**Requirement:** Please reproduce exactly the lines from the start of the records through the one containing "Task: Expand Nielsen", and nothing more.

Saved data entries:
##############################

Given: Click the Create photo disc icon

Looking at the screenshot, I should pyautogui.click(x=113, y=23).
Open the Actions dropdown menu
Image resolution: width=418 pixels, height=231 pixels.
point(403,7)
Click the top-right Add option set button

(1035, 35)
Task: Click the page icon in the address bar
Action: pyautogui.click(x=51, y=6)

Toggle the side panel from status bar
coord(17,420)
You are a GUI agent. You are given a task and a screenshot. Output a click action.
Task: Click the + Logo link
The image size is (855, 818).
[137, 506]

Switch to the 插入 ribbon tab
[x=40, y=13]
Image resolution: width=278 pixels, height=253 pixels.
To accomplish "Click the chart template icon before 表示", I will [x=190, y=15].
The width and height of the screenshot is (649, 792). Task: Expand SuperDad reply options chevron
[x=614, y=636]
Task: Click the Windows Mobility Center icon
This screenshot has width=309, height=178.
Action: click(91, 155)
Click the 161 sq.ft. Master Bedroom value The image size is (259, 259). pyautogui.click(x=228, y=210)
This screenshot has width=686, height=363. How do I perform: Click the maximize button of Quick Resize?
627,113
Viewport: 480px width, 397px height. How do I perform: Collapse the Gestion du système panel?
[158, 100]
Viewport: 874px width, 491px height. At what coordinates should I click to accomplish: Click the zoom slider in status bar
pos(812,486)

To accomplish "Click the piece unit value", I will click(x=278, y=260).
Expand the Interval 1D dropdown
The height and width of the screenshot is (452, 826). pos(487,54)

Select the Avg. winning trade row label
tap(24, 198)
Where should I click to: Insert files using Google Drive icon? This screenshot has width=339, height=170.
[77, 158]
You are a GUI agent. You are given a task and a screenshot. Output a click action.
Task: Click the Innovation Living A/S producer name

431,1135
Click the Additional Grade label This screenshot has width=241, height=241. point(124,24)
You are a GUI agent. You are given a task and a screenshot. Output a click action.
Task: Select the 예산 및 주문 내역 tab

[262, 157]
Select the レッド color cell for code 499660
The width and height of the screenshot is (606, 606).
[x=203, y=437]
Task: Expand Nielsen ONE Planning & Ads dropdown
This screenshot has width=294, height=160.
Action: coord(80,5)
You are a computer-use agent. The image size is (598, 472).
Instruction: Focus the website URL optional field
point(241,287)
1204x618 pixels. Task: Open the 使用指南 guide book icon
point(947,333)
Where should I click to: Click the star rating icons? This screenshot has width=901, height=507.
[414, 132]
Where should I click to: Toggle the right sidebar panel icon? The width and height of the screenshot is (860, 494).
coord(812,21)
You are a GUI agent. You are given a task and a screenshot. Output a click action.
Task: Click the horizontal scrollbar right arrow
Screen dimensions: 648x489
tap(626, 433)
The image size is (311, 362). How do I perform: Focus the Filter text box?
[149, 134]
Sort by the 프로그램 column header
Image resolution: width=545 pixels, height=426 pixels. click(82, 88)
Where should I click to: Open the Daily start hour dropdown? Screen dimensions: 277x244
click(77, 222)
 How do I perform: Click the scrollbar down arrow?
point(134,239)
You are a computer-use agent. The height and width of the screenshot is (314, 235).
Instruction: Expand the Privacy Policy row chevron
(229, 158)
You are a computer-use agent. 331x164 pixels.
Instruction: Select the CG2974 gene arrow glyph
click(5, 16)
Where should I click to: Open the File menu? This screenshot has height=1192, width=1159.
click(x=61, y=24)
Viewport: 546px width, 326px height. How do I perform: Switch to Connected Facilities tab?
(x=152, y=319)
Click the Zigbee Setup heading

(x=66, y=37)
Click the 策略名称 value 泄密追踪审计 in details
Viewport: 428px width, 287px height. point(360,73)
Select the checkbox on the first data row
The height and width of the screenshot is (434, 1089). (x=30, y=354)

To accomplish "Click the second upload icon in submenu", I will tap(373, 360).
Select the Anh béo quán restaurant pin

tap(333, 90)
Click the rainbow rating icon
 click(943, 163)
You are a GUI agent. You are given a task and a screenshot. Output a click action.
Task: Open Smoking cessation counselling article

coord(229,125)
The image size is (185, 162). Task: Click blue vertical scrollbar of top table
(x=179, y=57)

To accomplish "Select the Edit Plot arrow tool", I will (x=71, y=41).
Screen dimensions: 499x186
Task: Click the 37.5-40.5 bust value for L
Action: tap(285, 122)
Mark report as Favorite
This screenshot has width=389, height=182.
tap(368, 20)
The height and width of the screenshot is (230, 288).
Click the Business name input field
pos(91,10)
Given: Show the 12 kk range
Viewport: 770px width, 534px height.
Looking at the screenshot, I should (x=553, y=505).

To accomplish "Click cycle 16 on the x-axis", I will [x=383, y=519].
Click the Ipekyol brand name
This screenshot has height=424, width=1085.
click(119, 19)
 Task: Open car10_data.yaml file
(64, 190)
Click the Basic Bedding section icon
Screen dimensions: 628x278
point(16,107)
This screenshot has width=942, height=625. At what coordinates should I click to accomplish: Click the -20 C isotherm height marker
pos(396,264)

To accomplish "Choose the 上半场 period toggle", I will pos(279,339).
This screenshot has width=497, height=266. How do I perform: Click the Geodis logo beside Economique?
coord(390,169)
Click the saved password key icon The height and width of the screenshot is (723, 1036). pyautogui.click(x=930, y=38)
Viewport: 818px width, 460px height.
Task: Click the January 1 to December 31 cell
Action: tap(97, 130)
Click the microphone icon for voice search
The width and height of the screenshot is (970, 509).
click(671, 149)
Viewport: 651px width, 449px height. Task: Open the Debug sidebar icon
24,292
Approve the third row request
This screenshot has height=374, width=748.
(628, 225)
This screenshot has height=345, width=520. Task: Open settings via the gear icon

##############################

**Task response:**
Given: Click the Create photo disc icon

Looking at the screenshot, I should pyautogui.click(x=113, y=23).
Open the Actions dropdown menu
Image resolution: width=418 pixels, height=231 pixels.
point(403,7)
Click the top-right Add option set button

(1035, 35)
Task: Click the page icon in the address bar
Action: pyautogui.click(x=51, y=6)

Toggle the side panel from status bar
coord(17,420)
You are a GUI agent. You are given a task and a screenshot. Output a click action.
Task: Click the + Logo link
The image size is (855, 818).
[137, 506]

Switch to the 插入 ribbon tab
[x=40, y=13]
Image resolution: width=278 pixels, height=253 pixels.
To accomplish "Click the chart template icon before 表示", I will [x=190, y=15].
The width and height of the screenshot is (649, 792). Task: Expand SuperDad reply options chevron
[x=614, y=636]
Task: Click the Windows Mobility Center icon
This screenshot has width=309, height=178.
Action: click(91, 155)
Click the 161 sq.ft. Master Bedroom value The image size is (259, 259). pyautogui.click(x=228, y=210)
This screenshot has width=686, height=363. How do I perform: Click the maximize button of Quick Resize?
627,113
Viewport: 480px width, 397px height. How do I perform: Collapse the Gestion du système panel?
[158, 100]
Viewport: 874px width, 491px height. At what coordinates should I click to accomplish: Click the zoom slider in status bar
pos(812,486)

To accomplish "Click the piece unit value", I will click(x=278, y=260).
Expand the Interval 1D dropdown
The height and width of the screenshot is (452, 826). pos(487,54)

Select the Avg. winning trade row label
tap(24, 198)
Where should I click to: Insert files using Google Drive icon? This screenshot has width=339, height=170.
[77, 158]
You are a GUI agent. You are given a task and a screenshot. Output a click action.
Task: Click the Innovation Living A/S producer name

431,1135
Click the Additional Grade label This screenshot has width=241, height=241. point(124,24)
You are a GUI agent. You are given a task and a screenshot. Output a click action.
Task: Select the 예산 및 주문 내역 tab

[262, 157]
Select the レッド color cell for code 499660
The width and height of the screenshot is (606, 606).
[x=203, y=437]
Task: Expand Nielsen ONE Planning & Ads dropdown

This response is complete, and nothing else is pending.